- [Quoted text]:
------------------------------------------------------------------------

Brandview / 

7 less-lethal options Salt Lake police can take before resorting to shooting

7 less-lethal options Salt Lake police can take before resorting to shooting


Over the past year, police brutality and officer-involved shootings have been a hot-button issue on the minds of people all across the nation. Disturbing images of violence — particularly against Black men and women — have dominated news stories and headlines, causing many to question their trust of men and women in uniform.

In response to the questions and criticism, police departments in every state have re-examined the tools and tactics they use to control suspects. Here in Utah, the Salt Lake City Police Department is doing the same.

What is the department's policy on the use of force?

Salt Lake City police officers are committed to doing whatever it takes to keep the community safe. In very rare cases, this might include the use of force — or lethal force, such as officer-involved shootings. But the department is clear that this tactic is very much a last resort.

------------------------------------------------------------------------

- [Challenge A]:
Copy out the part of the listing that opens with the line containing "Օգտագործման պայմանները և" and runs through the end of the listing, reproducing each line verbatim.

------------------------------------------------------------------------

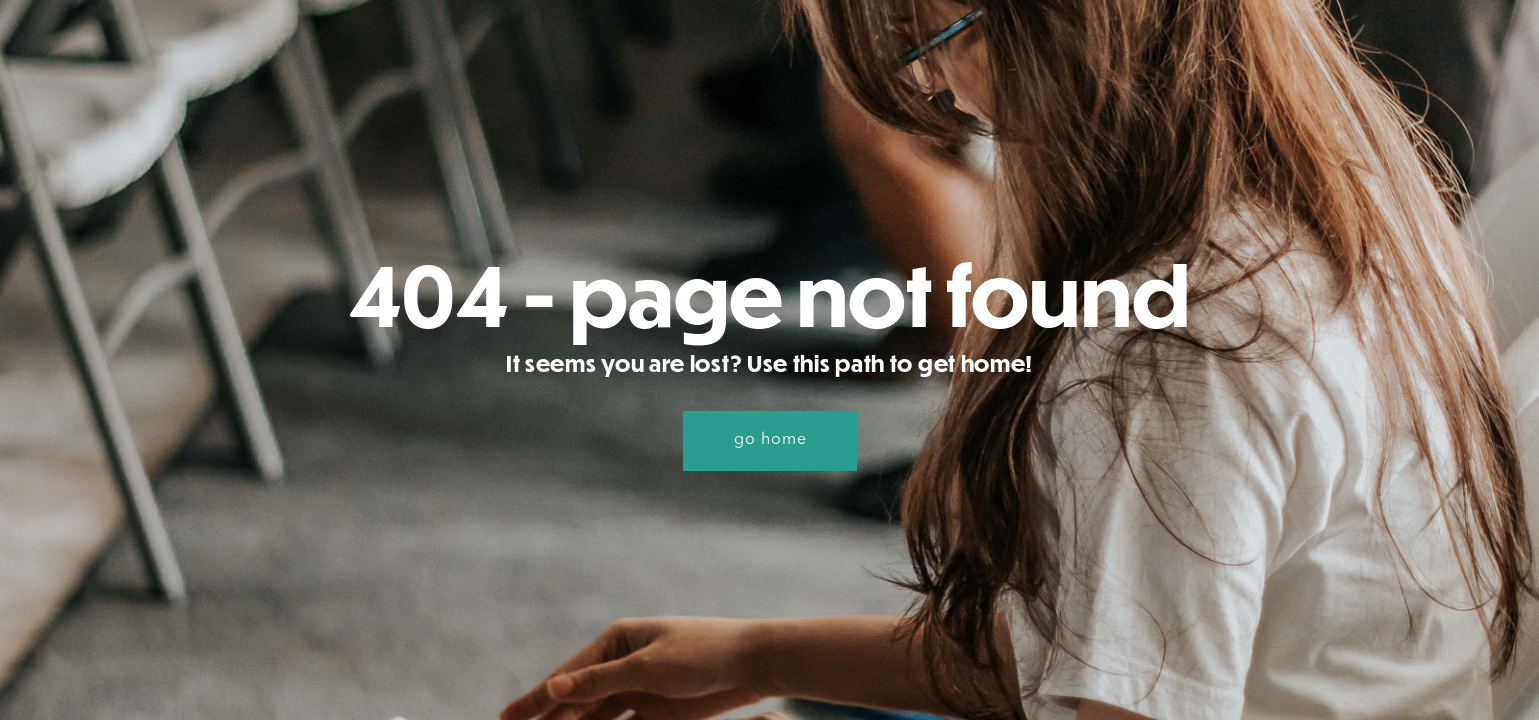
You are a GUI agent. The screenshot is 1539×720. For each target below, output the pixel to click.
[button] (770, 441)
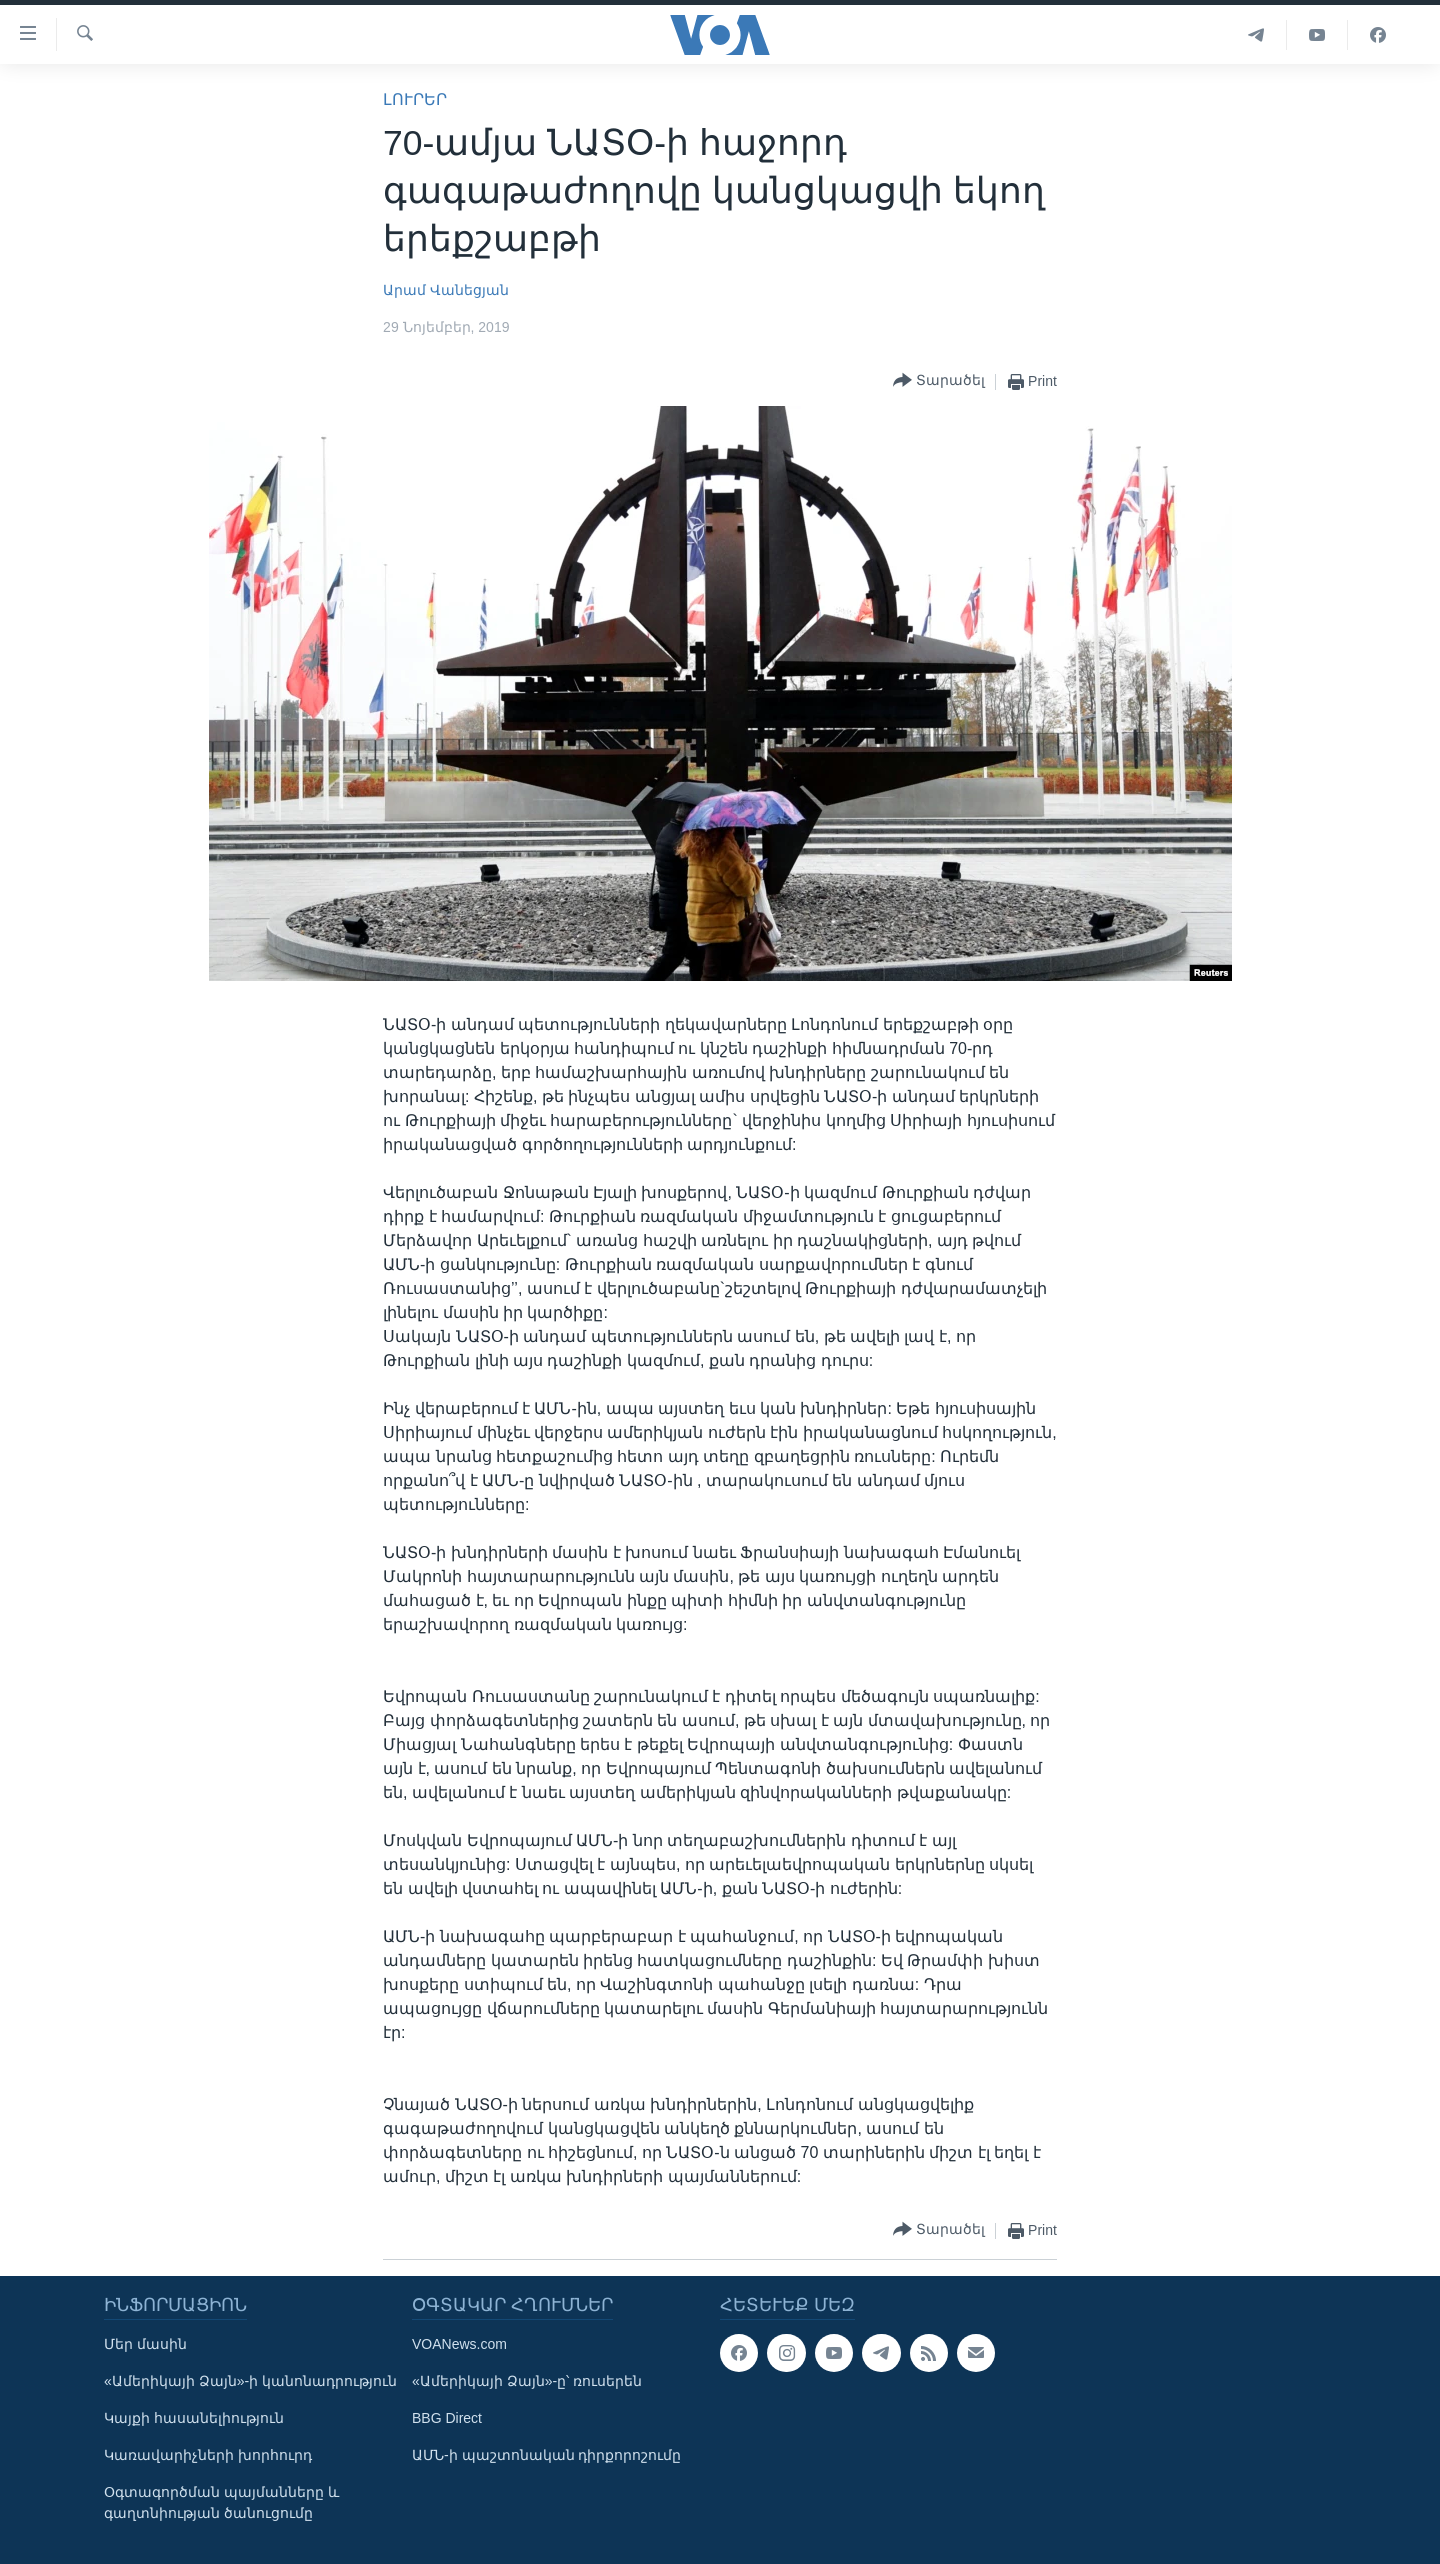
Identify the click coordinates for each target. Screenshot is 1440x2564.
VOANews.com (459, 2344)
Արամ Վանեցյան (446, 290)
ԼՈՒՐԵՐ (415, 99)
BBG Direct (447, 2418)
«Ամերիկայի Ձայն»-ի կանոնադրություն (250, 2381)
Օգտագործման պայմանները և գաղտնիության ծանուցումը (221, 2502)
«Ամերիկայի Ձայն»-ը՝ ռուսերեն (527, 2381)
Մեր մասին (145, 2344)
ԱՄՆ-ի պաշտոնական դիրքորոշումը (546, 2455)
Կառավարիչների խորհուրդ (208, 2455)
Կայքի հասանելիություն (194, 2418)
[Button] (939, 381)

------------------------------------------------------------------------

- [Challenge B]:
Answer these questions from the text on less-lethal options for Salt Lake police:
(i) Which police department in Utah is re-examining the tools and tactics it uses?
(ii) How does that department describe the use of lethal force?
(iii) Over what period has police brutality been a hot-button issue nationwide, according to the text?

- [Written response A]:
Օգտագործման պայմանները և գաղտնիության ծանուցումը (221, 2502)
«Ամերիկայի Ձայն»-ը՝ ռուսերեն (527, 2381)
Մեր մասին (145, 2344)
ԱՄՆ-ի պաշտոնական դիրքորոշումը (546, 2455)
Կառավարիչների խորհուրդ (208, 2455)
Կայքի հասանելիություն (194, 2418)
[Button] (939, 381)

- [Written response B]:
(i) The Salt Lake City Police Department.
(ii) As very much a last resort.
(iii) Over the past year.